- Task details: Repeat all of the entries, please, keeping each line exact.

- Data for the task:
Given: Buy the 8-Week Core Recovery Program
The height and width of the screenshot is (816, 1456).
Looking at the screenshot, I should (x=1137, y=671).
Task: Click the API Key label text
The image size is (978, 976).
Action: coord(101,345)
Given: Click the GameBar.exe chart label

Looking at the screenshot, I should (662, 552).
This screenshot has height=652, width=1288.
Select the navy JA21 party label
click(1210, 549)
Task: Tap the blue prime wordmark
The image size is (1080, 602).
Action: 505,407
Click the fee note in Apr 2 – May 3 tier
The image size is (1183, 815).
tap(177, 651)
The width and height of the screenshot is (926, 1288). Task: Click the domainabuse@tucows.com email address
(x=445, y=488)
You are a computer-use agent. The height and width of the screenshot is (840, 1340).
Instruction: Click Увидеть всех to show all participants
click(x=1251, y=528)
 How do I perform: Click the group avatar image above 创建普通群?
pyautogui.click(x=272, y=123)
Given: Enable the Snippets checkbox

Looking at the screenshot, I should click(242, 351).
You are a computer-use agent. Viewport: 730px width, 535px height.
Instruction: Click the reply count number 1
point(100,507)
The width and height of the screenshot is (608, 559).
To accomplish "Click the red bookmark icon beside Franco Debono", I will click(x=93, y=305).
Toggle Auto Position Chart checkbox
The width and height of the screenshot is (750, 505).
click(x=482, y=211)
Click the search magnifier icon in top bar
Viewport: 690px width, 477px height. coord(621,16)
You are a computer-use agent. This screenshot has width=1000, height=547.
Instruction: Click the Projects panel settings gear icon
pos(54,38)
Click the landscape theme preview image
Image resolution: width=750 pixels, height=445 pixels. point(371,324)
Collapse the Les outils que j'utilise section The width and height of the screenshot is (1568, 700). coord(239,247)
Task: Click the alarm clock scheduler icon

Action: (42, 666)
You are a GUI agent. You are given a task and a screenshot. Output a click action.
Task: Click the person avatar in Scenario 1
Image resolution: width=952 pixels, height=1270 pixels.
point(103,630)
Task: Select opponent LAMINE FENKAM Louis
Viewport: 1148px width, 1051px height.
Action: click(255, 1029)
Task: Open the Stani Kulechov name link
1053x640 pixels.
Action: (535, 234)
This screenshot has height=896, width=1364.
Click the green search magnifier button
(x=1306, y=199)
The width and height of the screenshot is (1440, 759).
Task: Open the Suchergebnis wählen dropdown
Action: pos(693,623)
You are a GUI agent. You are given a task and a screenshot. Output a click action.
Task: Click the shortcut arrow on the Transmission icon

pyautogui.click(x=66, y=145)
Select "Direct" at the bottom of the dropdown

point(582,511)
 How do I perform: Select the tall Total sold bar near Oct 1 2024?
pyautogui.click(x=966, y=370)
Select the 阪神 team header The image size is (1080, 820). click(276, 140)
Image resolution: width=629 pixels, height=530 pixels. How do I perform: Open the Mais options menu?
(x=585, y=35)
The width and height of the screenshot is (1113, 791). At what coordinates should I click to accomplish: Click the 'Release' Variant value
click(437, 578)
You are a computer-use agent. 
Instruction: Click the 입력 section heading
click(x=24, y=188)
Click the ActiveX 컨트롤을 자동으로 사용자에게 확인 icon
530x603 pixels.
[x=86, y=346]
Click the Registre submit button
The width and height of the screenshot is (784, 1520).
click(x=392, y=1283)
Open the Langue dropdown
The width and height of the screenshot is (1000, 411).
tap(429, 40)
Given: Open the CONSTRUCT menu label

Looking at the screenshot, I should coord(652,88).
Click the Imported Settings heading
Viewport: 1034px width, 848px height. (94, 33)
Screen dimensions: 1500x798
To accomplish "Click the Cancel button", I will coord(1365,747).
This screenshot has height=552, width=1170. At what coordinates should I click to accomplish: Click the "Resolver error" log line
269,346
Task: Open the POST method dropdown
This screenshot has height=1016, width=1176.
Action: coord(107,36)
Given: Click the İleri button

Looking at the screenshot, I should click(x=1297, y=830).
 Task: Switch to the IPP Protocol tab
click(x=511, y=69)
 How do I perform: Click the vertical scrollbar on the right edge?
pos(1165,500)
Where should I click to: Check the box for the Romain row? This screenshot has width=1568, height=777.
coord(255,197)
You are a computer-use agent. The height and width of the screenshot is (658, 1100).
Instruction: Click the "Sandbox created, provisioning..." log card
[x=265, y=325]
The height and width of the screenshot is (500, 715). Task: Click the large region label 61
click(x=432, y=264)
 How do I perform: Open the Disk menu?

- Response to this task:
Given: Buy the 8-Week Core Recovery Program
The height and width of the screenshot is (816, 1456).
Looking at the screenshot, I should (x=1137, y=671).
Task: Click the API Key label text
The image size is (978, 976).
Action: coord(101,345)
Given: Click the GameBar.exe chart label

Looking at the screenshot, I should (662, 552).
This screenshot has height=652, width=1288.
Select the navy JA21 party label
click(1210, 549)
Task: Tap the blue prime wordmark
The image size is (1080, 602).
Action: 505,407
Click the fee note in Apr 2 – May 3 tier
The image size is (1183, 815).
tap(177, 651)
The width and height of the screenshot is (926, 1288). Task: Click the domainabuse@tucows.com email address
(x=445, y=488)
You are a computer-use agent. The height and width of the screenshot is (840, 1340).
Instruction: Click Увидеть всех to show all participants
click(x=1251, y=528)
 How do I perform: Click the group avatar image above 创建普通群?
pyautogui.click(x=272, y=123)
Given: Enable the Snippets checkbox

Looking at the screenshot, I should click(242, 351).
You are a computer-use agent. Viewport: 730px width, 535px height.
Instruction: Click the reply count number 1
point(100,507)
The width and height of the screenshot is (608, 559).
To accomplish "Click the red bookmark icon beside Franco Debono", I will click(x=93, y=305).
Toggle Auto Position Chart checkbox
The width and height of the screenshot is (750, 505).
click(x=482, y=211)
Click the search magnifier icon in top bar
Viewport: 690px width, 477px height. coord(621,16)
You are a computer-use agent. This screenshot has width=1000, height=547.
Instruction: Click the Projects panel settings gear icon
pos(54,38)
Click the landscape theme preview image
Image resolution: width=750 pixels, height=445 pixels. point(371,324)
Collapse the Les outils que j'utilise section The width and height of the screenshot is (1568, 700). coord(239,247)
Task: Click the alarm clock scheduler icon

Action: (42, 666)
You are a GUI agent. You are given a task and a screenshot. Output a click action.
Task: Click the person avatar in Scenario 1
Image resolution: width=952 pixels, height=1270 pixels.
point(103,630)
Task: Select opponent LAMINE FENKAM Louis
Viewport: 1148px width, 1051px height.
Action: click(255, 1029)
Task: Open the Stani Kulechov name link
1053x640 pixels.
Action: (535, 234)
This screenshot has height=896, width=1364.
Click the green search magnifier button
(x=1306, y=199)
The width and height of the screenshot is (1440, 759).
Task: Open the Suchergebnis wählen dropdown
Action: pos(693,623)
You are a GUI agent. You are given a task and a screenshot. Output a click action.
Task: Click the shortcut arrow on the Transmission icon

pyautogui.click(x=66, y=145)
Select "Direct" at the bottom of the dropdown

point(582,511)
 How do I perform: Select the tall Total sold bar near Oct 1 2024?
pyautogui.click(x=966, y=370)
Select the 阪神 team header The image size is (1080, 820). click(276, 140)
Image resolution: width=629 pixels, height=530 pixels. How do I perform: Open the Mais options menu?
(x=585, y=35)
The width and height of the screenshot is (1113, 791). At what coordinates should I click to accomplish: Click the 'Release' Variant value
click(437, 578)
You are a computer-use agent. 
Instruction: Click the 입력 section heading
click(x=24, y=188)
Click the ActiveX 컨트롤을 자동으로 사용자에게 확인 icon
530x603 pixels.
[x=86, y=346]
Click the Registre submit button
The width and height of the screenshot is (784, 1520).
click(x=392, y=1283)
Open the Langue dropdown
The width and height of the screenshot is (1000, 411).
tap(429, 40)
Given: Open the CONSTRUCT menu label

Looking at the screenshot, I should coord(652,88).
Click the Imported Settings heading
Viewport: 1034px width, 848px height. (94, 33)
Screen dimensions: 1500x798
To accomplish "Click the Cancel button", I will coord(1365,747).
This screenshot has height=552, width=1170. At what coordinates should I click to accomplish: Click the "Resolver error" log line
269,346
Task: Open the POST method dropdown
This screenshot has height=1016, width=1176.
Action: coord(107,36)
Given: Click the İleri button

Looking at the screenshot, I should click(x=1297, y=830).
 Task: Switch to the IPP Protocol tab
click(x=511, y=69)
 How do I perform: Click the vertical scrollbar on the right edge?
pos(1165,500)
Where should I click to: Check the box for the Romain row? This screenshot has width=1568, height=777.
coord(255,197)
You are a computer-use agent. The height and width of the screenshot is (658, 1100).
Instruction: Click the "Sandbox created, provisioning..." log card
[x=265, y=325]
The height and width of the screenshot is (500, 715). Task: Click the large region label 61
click(x=432, y=264)
 How do I perform: Open the Disk menu?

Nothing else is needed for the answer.